*What is being asked*. Which lines of the entries below include "section"? List them all.

*Task input*.
══════════

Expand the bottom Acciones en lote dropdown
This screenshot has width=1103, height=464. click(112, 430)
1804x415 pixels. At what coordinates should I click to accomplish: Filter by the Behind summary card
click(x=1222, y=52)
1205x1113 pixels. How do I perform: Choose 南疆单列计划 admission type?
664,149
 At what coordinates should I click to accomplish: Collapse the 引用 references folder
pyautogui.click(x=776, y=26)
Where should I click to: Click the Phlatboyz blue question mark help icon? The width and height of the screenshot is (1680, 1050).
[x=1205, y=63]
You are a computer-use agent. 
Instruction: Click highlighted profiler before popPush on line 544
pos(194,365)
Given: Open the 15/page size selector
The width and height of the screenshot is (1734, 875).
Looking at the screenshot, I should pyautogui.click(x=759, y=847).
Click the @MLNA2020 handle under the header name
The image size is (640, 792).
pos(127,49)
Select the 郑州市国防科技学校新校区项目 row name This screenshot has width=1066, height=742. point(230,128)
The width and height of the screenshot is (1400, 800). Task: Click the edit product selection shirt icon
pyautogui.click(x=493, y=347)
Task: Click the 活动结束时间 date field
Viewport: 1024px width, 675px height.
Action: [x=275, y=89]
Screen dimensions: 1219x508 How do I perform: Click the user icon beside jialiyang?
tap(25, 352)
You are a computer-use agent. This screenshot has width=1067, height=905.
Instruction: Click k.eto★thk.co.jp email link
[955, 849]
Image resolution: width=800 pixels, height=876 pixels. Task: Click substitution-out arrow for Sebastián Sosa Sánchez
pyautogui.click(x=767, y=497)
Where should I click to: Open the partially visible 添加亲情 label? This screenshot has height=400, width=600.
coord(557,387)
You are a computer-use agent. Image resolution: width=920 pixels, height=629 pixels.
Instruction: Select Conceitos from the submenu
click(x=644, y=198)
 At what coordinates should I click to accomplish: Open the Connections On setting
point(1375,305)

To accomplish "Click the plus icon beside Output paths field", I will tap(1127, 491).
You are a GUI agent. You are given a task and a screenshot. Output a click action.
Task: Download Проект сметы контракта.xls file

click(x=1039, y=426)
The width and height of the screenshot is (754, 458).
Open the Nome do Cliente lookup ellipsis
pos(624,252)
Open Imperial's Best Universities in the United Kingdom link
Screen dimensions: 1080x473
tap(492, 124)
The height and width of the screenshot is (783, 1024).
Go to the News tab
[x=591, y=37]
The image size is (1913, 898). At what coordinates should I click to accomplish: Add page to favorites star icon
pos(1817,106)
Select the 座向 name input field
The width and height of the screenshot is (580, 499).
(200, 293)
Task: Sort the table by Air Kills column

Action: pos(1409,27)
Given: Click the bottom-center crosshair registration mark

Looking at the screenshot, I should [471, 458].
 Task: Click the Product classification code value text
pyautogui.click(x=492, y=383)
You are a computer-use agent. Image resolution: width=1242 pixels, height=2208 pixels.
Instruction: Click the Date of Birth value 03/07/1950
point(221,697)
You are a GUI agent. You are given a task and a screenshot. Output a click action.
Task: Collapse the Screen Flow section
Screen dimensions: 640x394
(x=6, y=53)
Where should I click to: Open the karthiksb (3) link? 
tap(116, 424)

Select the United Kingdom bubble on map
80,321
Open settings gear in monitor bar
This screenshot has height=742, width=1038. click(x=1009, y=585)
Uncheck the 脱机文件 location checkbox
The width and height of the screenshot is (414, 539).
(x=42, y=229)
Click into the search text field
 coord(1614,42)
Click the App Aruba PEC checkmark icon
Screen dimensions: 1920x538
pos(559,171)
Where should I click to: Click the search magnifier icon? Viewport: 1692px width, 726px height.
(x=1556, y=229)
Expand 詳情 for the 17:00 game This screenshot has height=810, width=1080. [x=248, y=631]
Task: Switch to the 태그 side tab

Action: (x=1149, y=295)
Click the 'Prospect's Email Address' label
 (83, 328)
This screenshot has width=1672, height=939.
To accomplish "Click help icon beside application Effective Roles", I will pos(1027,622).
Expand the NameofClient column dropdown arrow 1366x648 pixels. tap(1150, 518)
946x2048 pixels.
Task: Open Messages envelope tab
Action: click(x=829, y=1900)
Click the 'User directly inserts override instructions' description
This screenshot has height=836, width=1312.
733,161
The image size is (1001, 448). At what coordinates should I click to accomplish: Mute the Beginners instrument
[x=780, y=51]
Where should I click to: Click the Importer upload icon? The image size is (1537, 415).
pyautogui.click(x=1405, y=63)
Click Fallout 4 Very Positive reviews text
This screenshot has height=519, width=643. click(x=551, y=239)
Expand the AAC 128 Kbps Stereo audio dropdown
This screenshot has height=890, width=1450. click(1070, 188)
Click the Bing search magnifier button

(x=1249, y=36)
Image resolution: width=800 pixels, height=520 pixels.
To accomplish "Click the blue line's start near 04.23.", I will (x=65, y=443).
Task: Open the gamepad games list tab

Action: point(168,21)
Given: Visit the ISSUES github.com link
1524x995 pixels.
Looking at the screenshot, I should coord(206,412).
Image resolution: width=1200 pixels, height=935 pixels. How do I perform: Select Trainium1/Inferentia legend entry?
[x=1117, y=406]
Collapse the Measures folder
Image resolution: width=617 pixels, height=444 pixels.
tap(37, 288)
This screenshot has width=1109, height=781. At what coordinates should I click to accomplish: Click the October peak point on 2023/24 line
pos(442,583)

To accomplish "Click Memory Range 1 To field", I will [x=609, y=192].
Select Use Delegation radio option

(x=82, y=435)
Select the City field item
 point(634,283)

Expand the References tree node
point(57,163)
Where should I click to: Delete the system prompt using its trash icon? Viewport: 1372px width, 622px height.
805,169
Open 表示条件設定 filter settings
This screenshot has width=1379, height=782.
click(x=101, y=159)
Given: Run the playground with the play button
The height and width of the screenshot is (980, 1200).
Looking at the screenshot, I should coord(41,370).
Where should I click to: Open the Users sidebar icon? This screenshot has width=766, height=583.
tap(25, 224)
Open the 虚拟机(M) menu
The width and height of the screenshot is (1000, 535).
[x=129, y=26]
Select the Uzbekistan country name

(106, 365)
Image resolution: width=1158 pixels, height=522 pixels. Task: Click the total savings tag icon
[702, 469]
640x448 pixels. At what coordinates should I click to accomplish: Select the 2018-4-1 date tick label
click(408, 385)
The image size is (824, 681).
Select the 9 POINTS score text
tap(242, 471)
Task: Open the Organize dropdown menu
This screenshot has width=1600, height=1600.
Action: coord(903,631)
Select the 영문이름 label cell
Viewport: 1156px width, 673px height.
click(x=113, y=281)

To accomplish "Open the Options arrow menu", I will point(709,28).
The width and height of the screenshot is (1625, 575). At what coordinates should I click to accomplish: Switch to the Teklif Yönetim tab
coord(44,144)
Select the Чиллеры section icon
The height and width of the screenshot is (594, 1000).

══════════

*Result of the exercise*.
Task: Collapse the Screen Flow section
Select the Чиллеры section icon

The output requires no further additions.